**Task description:**
Could you return, word for word, the lines starting at the one that contains "First (524, 117)" and ending at the one that contains "Movement (532, 667)", with both of those lines included?

Stored items from a collection
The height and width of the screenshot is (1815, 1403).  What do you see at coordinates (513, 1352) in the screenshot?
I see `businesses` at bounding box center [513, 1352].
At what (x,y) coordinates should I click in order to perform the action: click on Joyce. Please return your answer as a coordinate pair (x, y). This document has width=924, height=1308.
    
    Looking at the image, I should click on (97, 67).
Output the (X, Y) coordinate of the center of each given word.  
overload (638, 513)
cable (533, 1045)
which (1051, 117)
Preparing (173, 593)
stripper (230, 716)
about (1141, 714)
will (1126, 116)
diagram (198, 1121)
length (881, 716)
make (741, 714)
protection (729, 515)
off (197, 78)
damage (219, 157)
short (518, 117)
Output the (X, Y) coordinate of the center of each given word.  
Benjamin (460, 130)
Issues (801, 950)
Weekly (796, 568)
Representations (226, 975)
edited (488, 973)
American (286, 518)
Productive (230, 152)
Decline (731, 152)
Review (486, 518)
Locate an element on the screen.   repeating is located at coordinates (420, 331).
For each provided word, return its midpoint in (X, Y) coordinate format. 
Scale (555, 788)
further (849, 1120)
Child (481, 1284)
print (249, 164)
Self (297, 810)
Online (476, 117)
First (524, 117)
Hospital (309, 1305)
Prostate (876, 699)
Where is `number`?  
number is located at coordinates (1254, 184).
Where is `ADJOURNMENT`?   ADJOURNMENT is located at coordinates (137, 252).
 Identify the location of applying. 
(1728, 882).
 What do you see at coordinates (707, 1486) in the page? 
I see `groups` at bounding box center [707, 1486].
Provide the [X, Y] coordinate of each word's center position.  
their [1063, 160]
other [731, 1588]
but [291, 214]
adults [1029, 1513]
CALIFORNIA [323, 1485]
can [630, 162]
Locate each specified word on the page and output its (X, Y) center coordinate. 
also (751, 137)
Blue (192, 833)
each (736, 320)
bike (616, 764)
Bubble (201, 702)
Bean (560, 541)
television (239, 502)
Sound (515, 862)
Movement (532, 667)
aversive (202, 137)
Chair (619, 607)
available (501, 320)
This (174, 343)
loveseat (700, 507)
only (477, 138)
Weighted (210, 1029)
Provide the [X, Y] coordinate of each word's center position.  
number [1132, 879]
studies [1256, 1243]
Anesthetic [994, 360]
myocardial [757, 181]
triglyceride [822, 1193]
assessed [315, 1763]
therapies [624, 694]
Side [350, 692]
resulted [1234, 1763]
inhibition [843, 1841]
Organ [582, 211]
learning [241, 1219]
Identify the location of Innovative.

**Answer to the task:**
First (524, 117)
Hospital (309, 1305)
Prostate (876, 699)
Where is `number`?  
number is located at coordinates (1254, 184).
Where is `ADJOURNMENT`?   ADJOURNMENT is located at coordinates (137, 252).
 Identify the location of applying. 
(1728, 882).
 What do you see at coordinates (707, 1486) in the page? 
I see `groups` at bounding box center [707, 1486].
Provide the [X, Y] coordinate of each word's center position.  
their [1063, 160]
other [731, 1588]
but [291, 214]
adults [1029, 1513]
CALIFORNIA [323, 1485]
can [630, 162]
Locate each specified word on the page and output its (X, Y) center coordinate. 
also (751, 137)
Blue (192, 833)
each (736, 320)
bike (616, 764)
Bubble (201, 702)
Bean (560, 541)
television (239, 502)
Sound (515, 862)
Movement (532, 667)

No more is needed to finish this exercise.